Appellant claims that it was not negligent in the running of its switch train; that the placing of the car in the street, contrary to the ordinance, did not contribute to the accident, and that appellee was not entitled in law to recover, for the reason that he was guilty of contributory negligence. All these questions were submitted to the jury and we do not think it would be profitable here to discuss the evidence at length. It is sufficient to say that at the time the accident occurred, Railroad street was traveled by a great many people, the use of it having been increased by reason of the fact that River street, the next street east, was torn up for the construction of the electric road. The place where the accident occurred was on a sharp curve. There was a building next to the right of way about the point where the Esser switch leaves the “ Y,” some 200 feet from the crossing, and beyond that. point the “ Y ” track could not be seen from the crossing. The crossing was a dangerous one under the circumstances and should have been approached with due care. The majority of the witnesses who testified upon the subject, swore the train was running at from fifteen to twenty miles an hour at the time it struck appellee, and also that the bell was not ringing nor the whistle sounding at the time. The fact that the car was left standing upon a portion of the crossing appears to have been the cause of appellee’s driving off the end of the plank crossing on the “ Y ” and thereby causing part of the ties to fall off. Appellant was at the time acting contrary to the ordinance of the city both in regard to the rate of speed its train was running and in leaving the car in the street.

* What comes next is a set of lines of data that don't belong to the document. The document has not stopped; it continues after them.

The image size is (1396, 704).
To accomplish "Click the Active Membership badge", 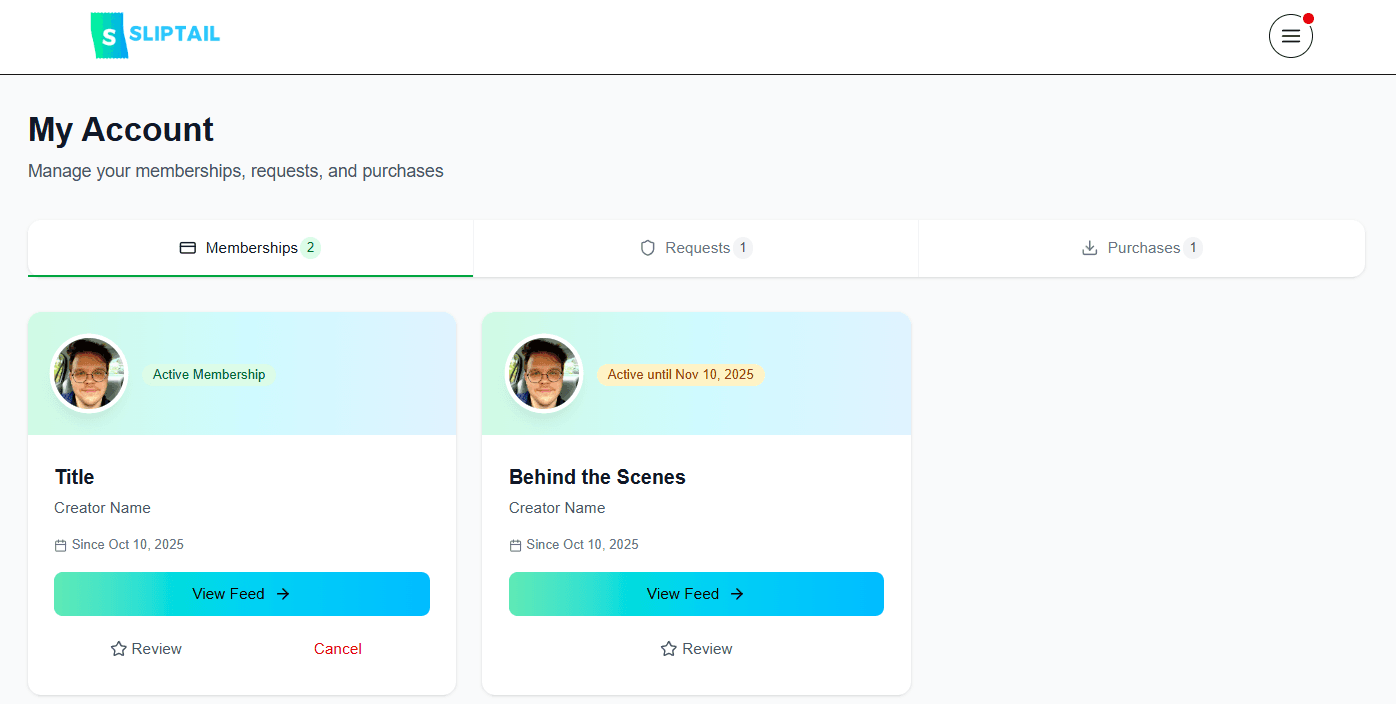I will [210, 374].
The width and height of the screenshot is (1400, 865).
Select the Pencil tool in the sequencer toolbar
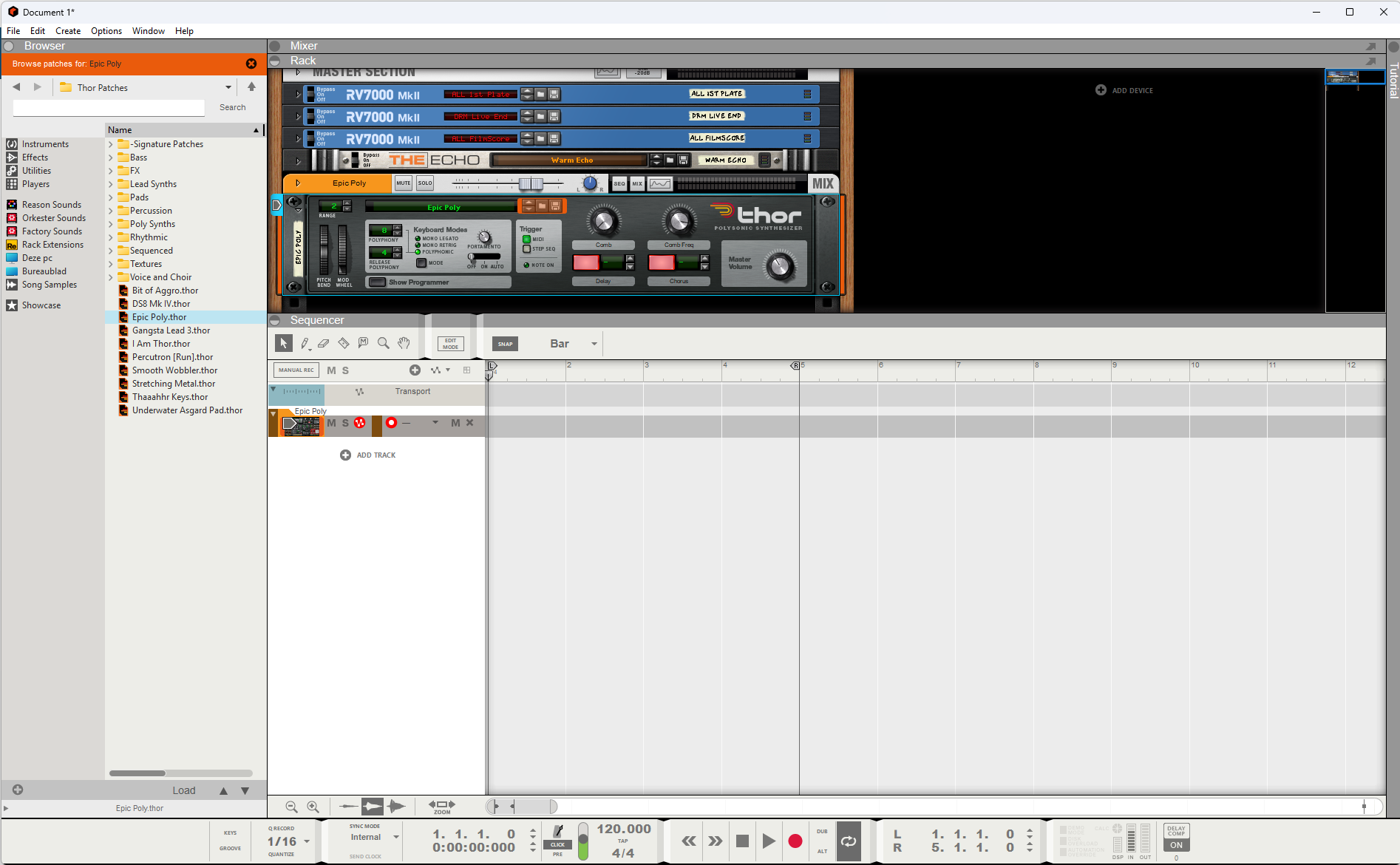(x=305, y=343)
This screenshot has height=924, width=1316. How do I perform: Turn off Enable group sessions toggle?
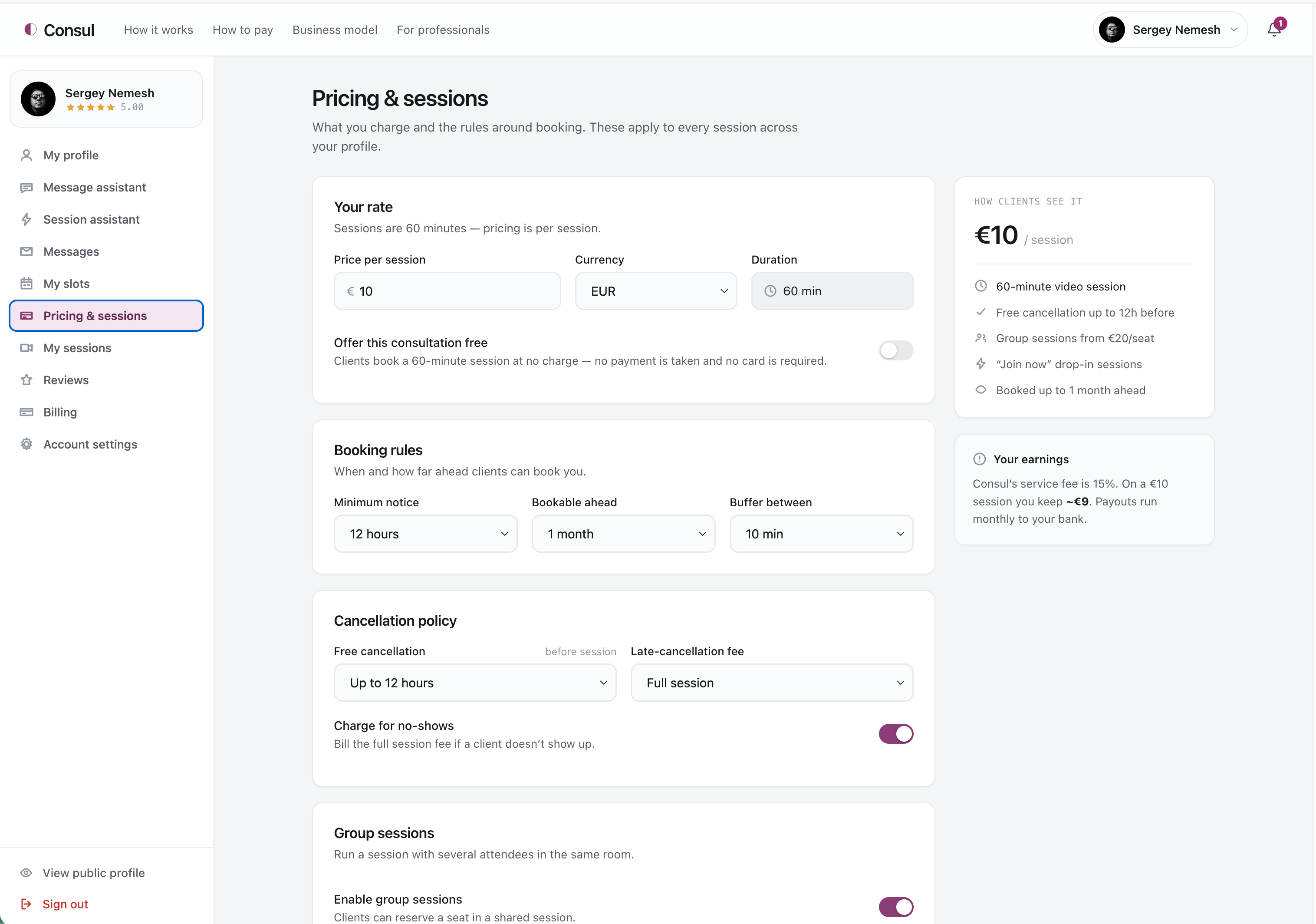(896, 908)
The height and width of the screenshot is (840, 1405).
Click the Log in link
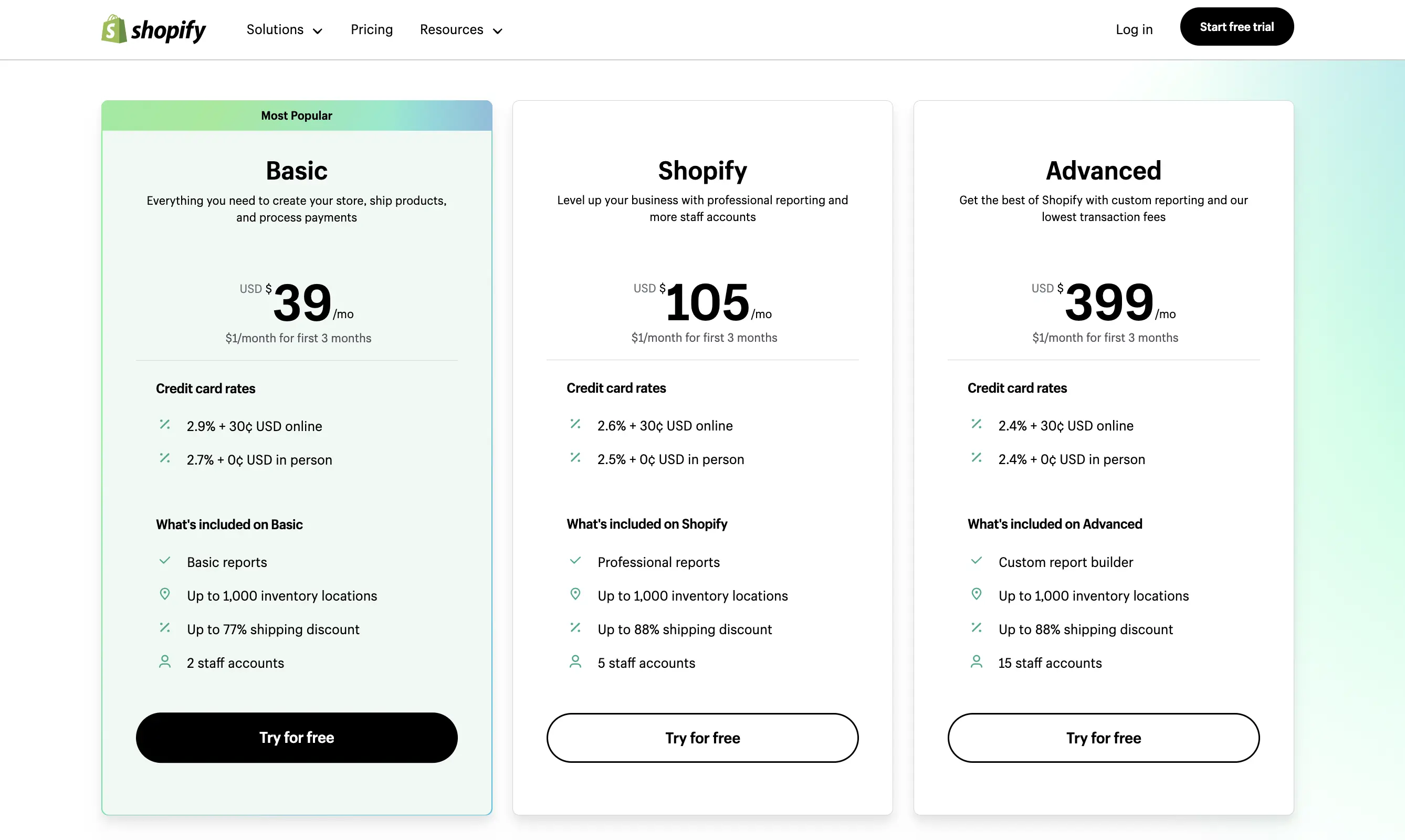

*467A man had been sent to flag the train and the parties engaged at the wagon had a right to suppose that the train men would approach that crossing with due caution, and would stop if possible, when they received a signal of danger. Whether appellee was at the time acting within the bounds of ordinary care and caution was a question of fact for the jury, and upon this and the other questions above noted it found for appellee. There was ample evidence to support the verdict and we can not find from the record that the court below erred in refusing to set it aside. The judgment is therefore affirmed.